━━━━━ Records for this task

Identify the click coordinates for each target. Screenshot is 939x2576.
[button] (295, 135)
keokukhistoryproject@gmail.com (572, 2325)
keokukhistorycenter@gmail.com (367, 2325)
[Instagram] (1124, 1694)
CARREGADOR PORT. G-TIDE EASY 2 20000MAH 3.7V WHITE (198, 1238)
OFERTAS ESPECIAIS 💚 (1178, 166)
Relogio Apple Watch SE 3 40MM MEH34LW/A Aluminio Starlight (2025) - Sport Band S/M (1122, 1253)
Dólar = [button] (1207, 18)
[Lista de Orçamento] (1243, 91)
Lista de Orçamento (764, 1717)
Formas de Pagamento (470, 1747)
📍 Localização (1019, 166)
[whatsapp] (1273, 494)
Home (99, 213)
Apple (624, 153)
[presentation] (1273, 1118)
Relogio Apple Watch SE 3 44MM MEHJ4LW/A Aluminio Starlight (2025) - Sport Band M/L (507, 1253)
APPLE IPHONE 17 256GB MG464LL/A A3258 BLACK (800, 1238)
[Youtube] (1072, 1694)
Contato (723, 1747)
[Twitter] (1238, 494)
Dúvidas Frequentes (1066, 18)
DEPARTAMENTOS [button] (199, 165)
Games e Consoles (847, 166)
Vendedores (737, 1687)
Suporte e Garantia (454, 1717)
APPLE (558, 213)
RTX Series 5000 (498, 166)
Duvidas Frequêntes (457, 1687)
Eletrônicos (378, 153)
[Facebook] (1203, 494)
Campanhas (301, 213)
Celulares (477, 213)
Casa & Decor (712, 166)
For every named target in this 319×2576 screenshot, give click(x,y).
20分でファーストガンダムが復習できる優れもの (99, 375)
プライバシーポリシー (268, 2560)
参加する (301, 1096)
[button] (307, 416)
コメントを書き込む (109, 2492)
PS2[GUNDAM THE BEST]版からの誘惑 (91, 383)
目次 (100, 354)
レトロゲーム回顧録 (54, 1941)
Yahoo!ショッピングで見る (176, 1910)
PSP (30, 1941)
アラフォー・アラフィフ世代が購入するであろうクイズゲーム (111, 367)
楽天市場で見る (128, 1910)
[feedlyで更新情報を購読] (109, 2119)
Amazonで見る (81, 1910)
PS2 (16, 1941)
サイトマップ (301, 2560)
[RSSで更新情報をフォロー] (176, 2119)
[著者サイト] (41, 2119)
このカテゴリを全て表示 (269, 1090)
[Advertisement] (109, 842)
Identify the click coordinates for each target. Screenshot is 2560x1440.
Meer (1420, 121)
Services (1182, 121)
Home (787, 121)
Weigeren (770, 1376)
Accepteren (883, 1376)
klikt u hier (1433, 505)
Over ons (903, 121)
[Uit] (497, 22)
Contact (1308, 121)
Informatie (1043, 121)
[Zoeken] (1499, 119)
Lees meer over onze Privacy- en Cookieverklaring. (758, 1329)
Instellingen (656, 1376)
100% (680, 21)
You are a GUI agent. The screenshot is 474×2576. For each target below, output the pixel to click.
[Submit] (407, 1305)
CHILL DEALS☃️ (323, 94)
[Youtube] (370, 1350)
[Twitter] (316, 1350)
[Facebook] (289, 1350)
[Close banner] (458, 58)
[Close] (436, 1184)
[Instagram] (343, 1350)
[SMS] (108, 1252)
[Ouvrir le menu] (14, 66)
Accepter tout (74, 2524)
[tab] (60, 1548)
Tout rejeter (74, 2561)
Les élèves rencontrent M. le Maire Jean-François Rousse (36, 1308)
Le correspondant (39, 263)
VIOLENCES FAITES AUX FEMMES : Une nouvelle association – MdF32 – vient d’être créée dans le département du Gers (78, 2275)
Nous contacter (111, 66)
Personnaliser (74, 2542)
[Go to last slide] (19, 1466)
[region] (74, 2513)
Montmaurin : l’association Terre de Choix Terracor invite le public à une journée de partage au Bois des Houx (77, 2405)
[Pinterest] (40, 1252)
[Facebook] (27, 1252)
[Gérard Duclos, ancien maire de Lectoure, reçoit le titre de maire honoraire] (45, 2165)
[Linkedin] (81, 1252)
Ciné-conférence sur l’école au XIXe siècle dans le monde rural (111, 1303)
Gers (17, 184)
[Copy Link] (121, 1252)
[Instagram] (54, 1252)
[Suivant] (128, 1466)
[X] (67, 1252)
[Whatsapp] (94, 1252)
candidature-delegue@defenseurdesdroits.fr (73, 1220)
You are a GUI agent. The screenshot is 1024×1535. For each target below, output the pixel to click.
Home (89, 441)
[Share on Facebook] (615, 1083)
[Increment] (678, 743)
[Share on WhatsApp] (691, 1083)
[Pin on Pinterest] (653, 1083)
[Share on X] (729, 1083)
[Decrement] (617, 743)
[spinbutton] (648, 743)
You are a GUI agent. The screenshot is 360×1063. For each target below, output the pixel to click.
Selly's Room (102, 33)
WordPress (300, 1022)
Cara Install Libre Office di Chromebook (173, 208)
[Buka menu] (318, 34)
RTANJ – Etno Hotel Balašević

━━━━━━━━━━

**Assigned task:**
Give back the records above exactly, limited to the lines between the one holding "[Instagram] (343, 1350)" and the one holding "candidature-delegue@defenseurdesdroits.fr (73, 1220)", inclusive.

**Exercise answer:**
[Instagram] (343, 1350)
[SMS] (108, 1252)
[Ouvrir le menu] (14, 66)
Accepter tout (74, 2524)
[tab] (60, 1548)
Tout rejeter (74, 2561)
Les élèves rencontrent M. le Maire Jean-François Rousse (36, 1308)
Le correspondant (39, 263)
VIOLENCES FAITES AUX FEMMES : Une nouvelle association – MdF32 – vient d’être créée dans le département du Gers (78, 2275)
Nous contacter (111, 66)
Personnaliser (74, 2542)
[Go to last slide] (19, 1466)
[region] (74, 2513)
Montmaurin : l’association Terre de Choix Terracor invite le public à une journée de partage au Bois des Houx (77, 2405)
[Pinterest] (40, 1252)
[Facebook] (27, 1252)
[Gérard Duclos, ancien maire de Lectoure, reçoit le titre de maire honoraire] (45, 2165)
[Linkedin] (81, 1252)
Ciné-conférence sur l’école au XIXe siècle dans le monde rural (111, 1303)
Gers (17, 184)
[Copy Link] (121, 1252)
[Instagram] (54, 1252)
[Suivant] (128, 1466)
[X] (67, 1252)
[Whatsapp] (94, 1252)
candidature-delegue@defenseurdesdroits.fr (73, 1220)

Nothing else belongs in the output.